I'm not discounting the value of an owner's policy in general, but what is the value of an owner's policy with a home purchased with a no-down or very low-down payment loan? Wouldn't the lender's policy cover the entire purchase price in that event of a no-down loan? And the owner's policy would provide no additional coverage? By the way, what do you think should be the charge for an owner's policy? Do you or the title insurer do anything more with the simultaneous issue of an owner's policy with a lender's policy than with the issue of just a lender's policy? Thanks for your blogs!


Diane Cipa, The Closing Specialists® said...

Hi, Birny, and thanks for a really good question.
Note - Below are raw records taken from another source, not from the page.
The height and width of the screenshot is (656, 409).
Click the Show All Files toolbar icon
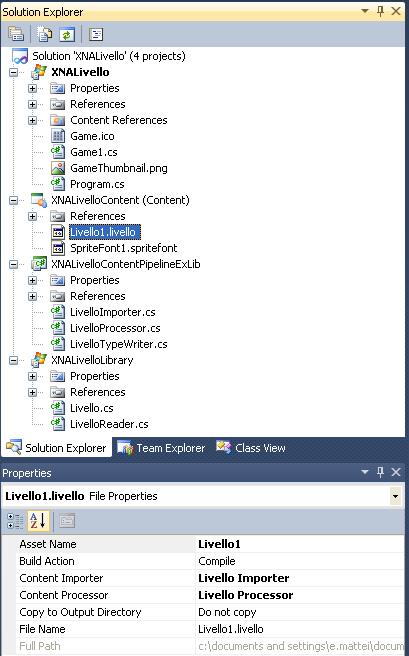point(44,34)
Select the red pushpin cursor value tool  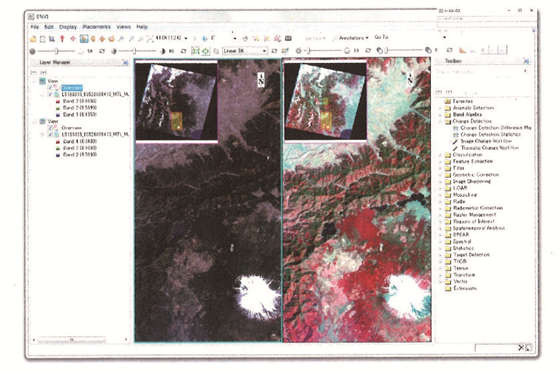(62, 39)
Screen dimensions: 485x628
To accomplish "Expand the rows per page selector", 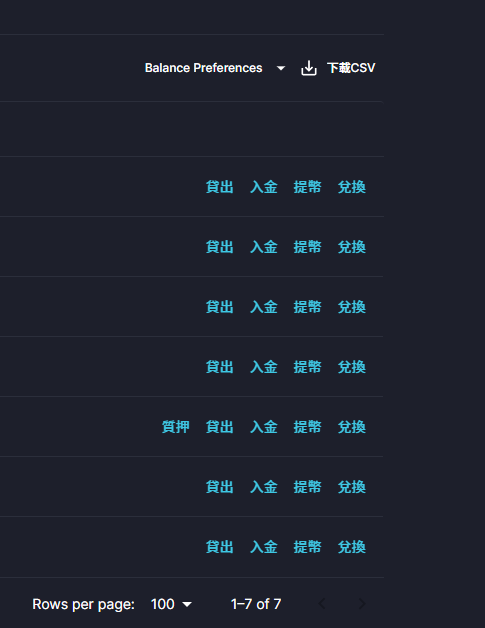I will pyautogui.click(x=171, y=604).

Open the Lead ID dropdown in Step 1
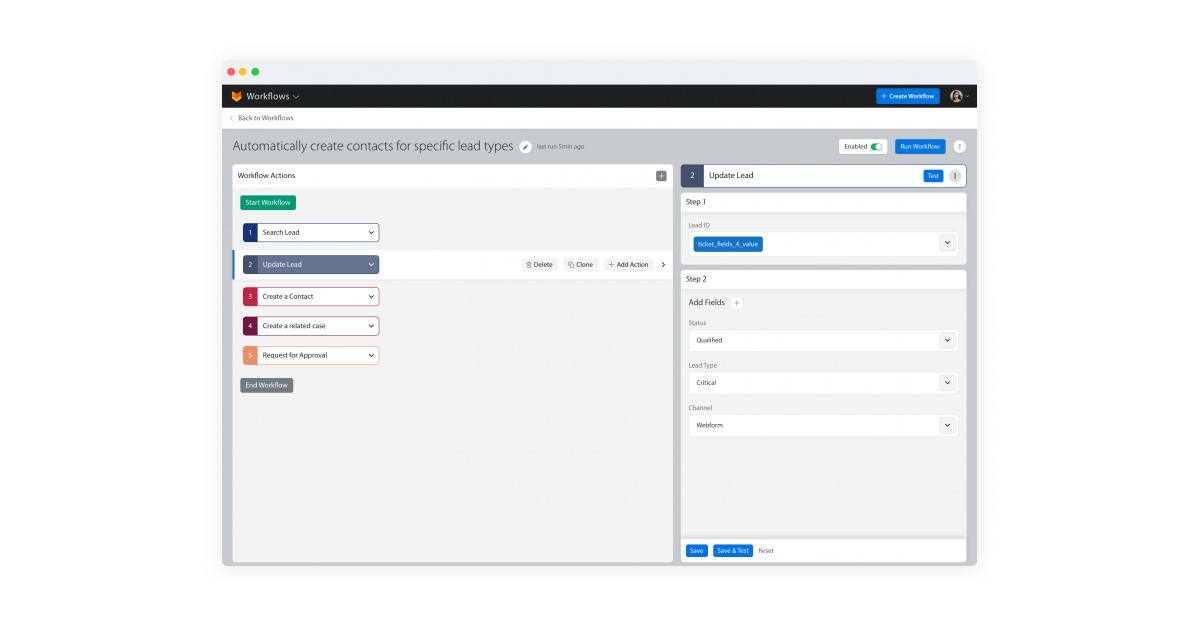point(947,242)
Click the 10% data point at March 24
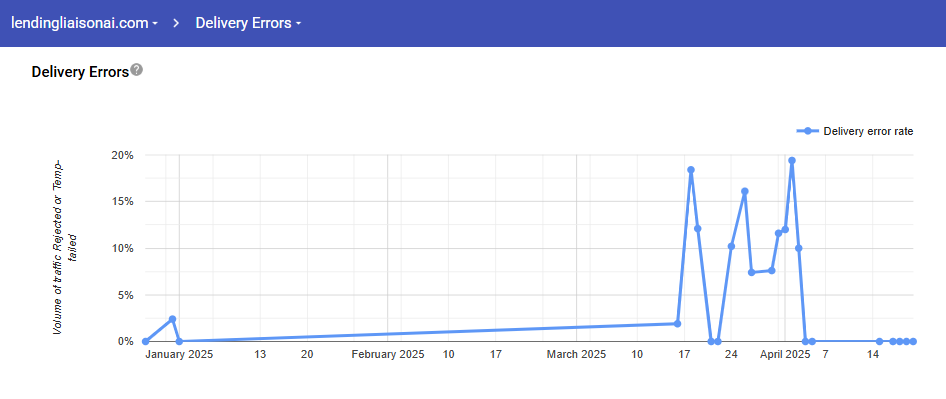Screen dimensions: 946x399 (x=731, y=246)
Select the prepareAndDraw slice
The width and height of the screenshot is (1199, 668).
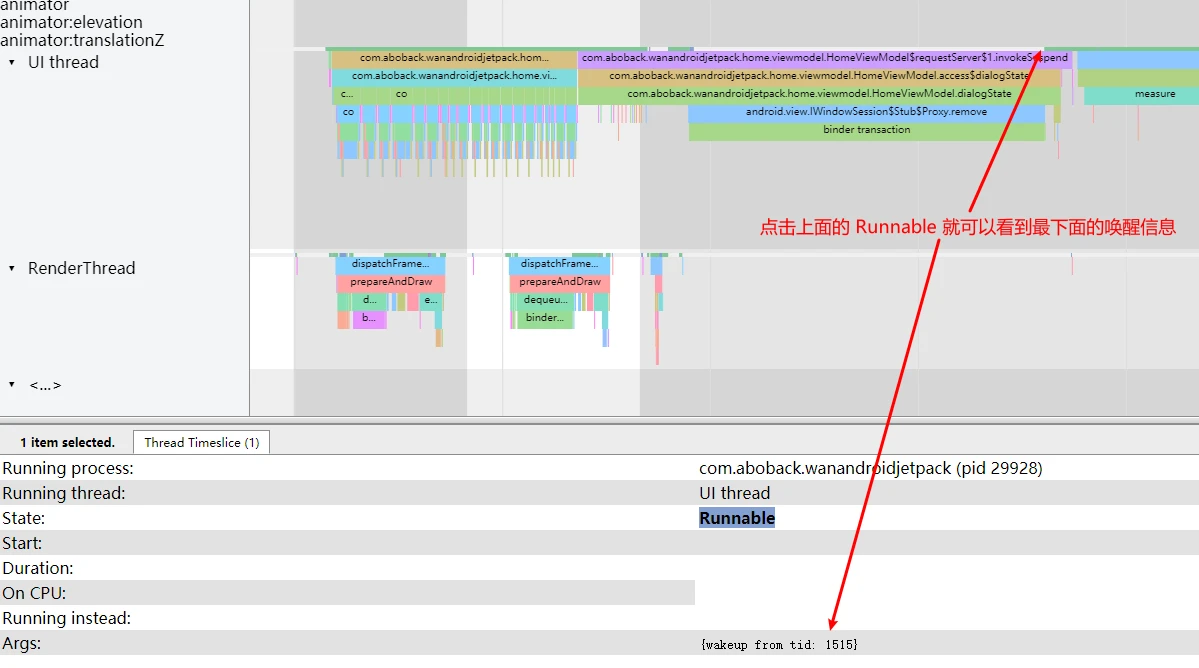(x=390, y=281)
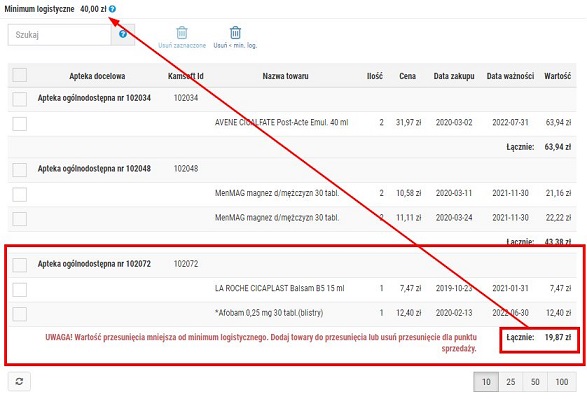Tick checkbox for Afobam 0,25 mg row
The height and width of the screenshot is (399, 587).
click(x=19, y=314)
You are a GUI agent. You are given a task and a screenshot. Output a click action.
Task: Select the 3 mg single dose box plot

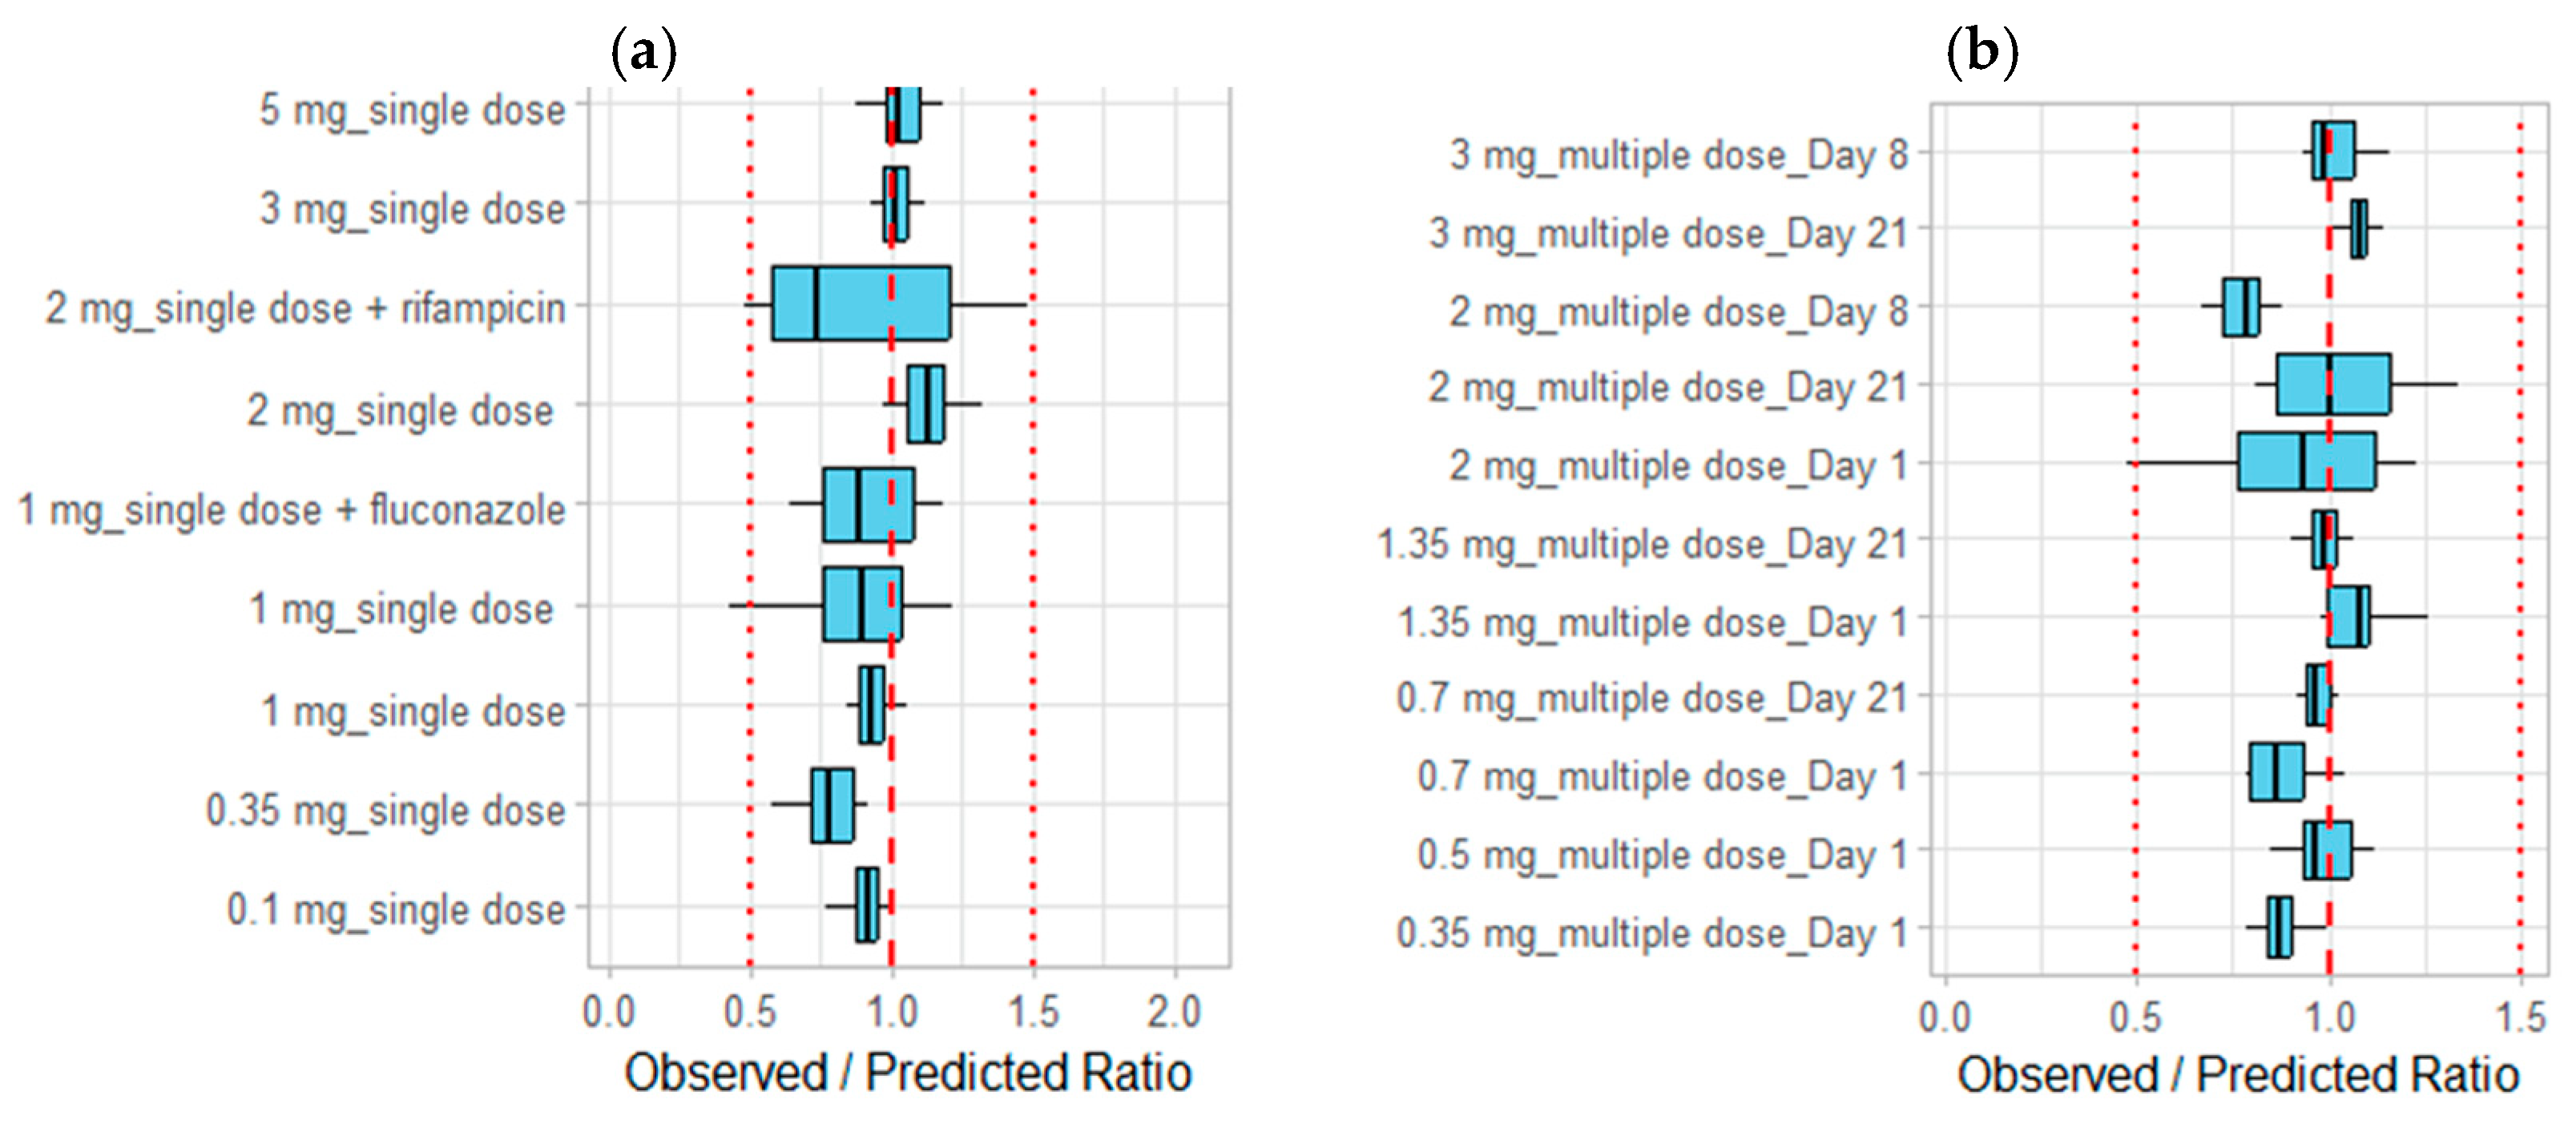[x=895, y=204]
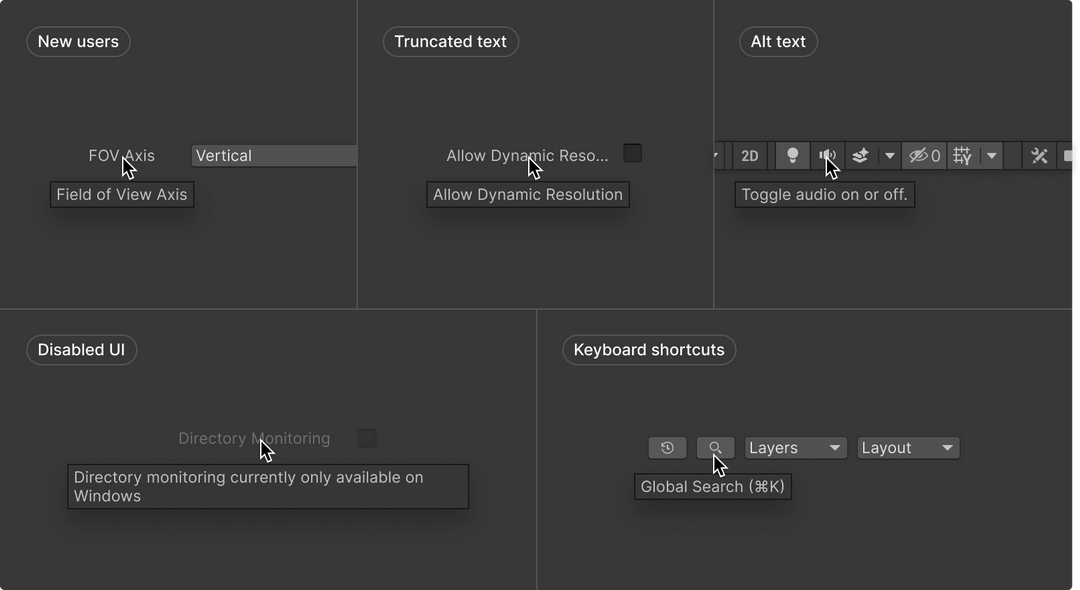Click the Disabled UI pill button
Screen dimensions: 1080x590
(x=81, y=349)
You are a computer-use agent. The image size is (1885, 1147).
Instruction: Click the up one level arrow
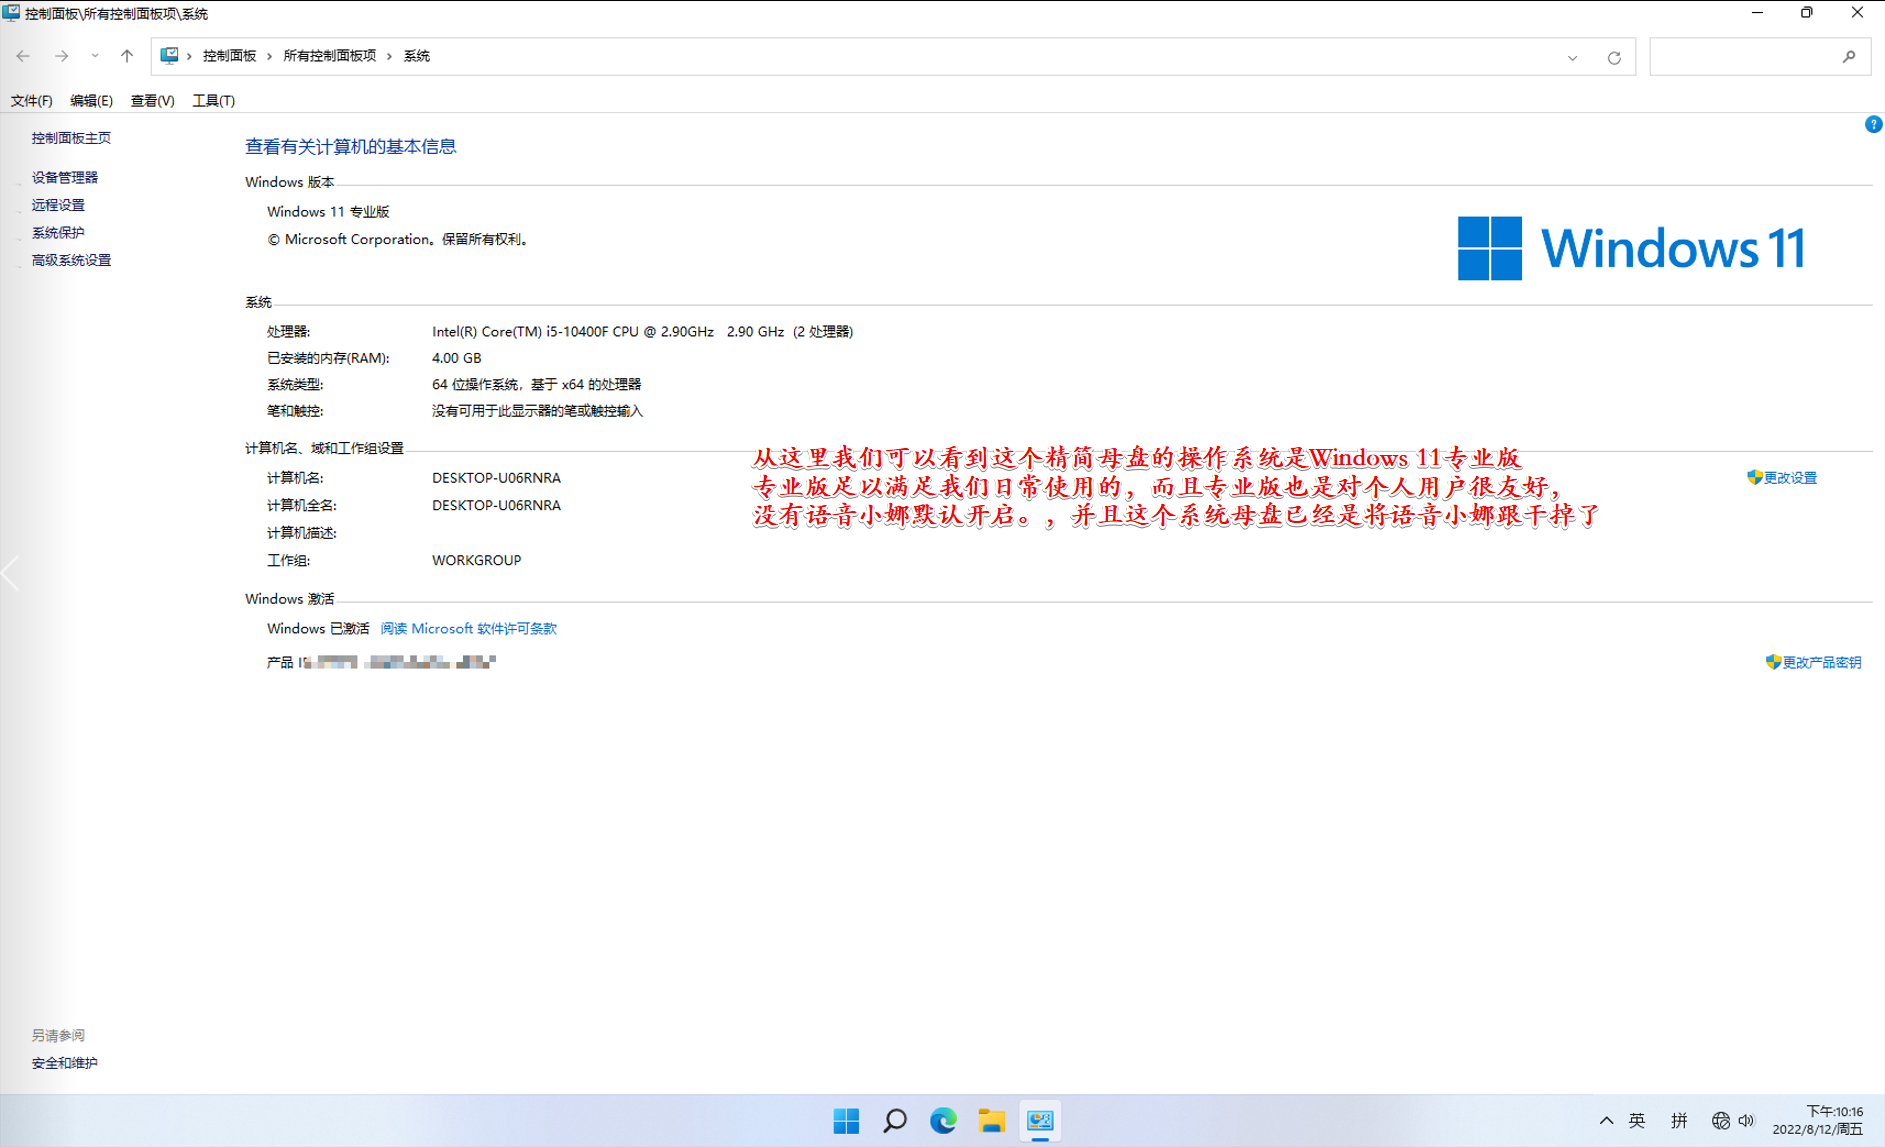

Every state has different pricing and not all are regulated. In Pennsylvania, we are regulated. In a simultaneous issue, the premium is based on the higher of the loan amount or the sale price. So, in the case of a VA transaction where the loan amount exceeds the sale price, the buyer is receiving the owner policy at no extra cost.

Interestingly, there are STILL some attorneys and title agents who habitually throw a waiver in front of the buyer at closing and don't issue owner coverage even when there would be no extra cost to the buyer. It's a crime.

Here's an example of basic premium in Pennsylvania:

sale price $115,000
loan amount $109,250

A basic premium of $933.75 would cover both the owner and loan policy.

If the buyer waived the owner policy and only paid to cover the lender, the premium would be $908.75.

The difference in cost is minimal but the difference in coverage is total and absolute.

A homeowner gets no benefit from the loan policy at all and the loan policy only kicks in to cover the lender in foreclosure.

Let's say you buy a property with 100% financing for $150,000 today. You improve the property and try to sell it a few years later. The buyer's title insurer finds a title problem that was undiscovered when you purchased the property.

If you have an owner policy, your title insurer will fix the problem. If you have no coverage, you are on your own.

The difference between an owner and loan policy is hard for most people to understand, especially because most Realtors and mortgage lenders don't undertand the difference.

There's much bad info out there and that's why I love these blogs. It's such a great way to share information. Thank you!

birny said...

Thanks, Diane. As always, I learn tons from you. Folks in PA get a good deal on concurrent issue. In CA, where title insurers file their own rate manuals, you find a $100 charge for concurrent issue of a lender's policy with an owner's policy (i.e., the basic premium is based on the owner's policy) when the coverages on the policy are the same (i.e., both standard or both extended). When the coverage on the lender's policy is greater (extended coverage lender's policy vs. standard coverage owner's policy), the charge is 40% of the basic premium, $300 minimum for LandAmerica title insurers, for example. The proposed title rate regulations would lower the cost of the concurrently-issued policy. What do you think is a reasonable charge for a concurrent issue -- based on your answer to the previous post, the additional cost associated with the second policy is for claim settlement and not with search, exam or underwriting.

Another thought -- since the lender's policy insures the loan amount, the coverage declines over time as the borrower pays off the loan. Consequently, even if the loan amount and purchase price start out the same, the amount covered under the lender's policy shrinks from the amount of the owner's policy over time.


Diane Cipa, The Closing Specialists® said...

The coverage on the loan policy does not decline as the loan amount is paid down. The title insurer is obligated to handle covered risks up to the amount of the policy. They may in the course or settling a claim be paying costs for litigation, etc.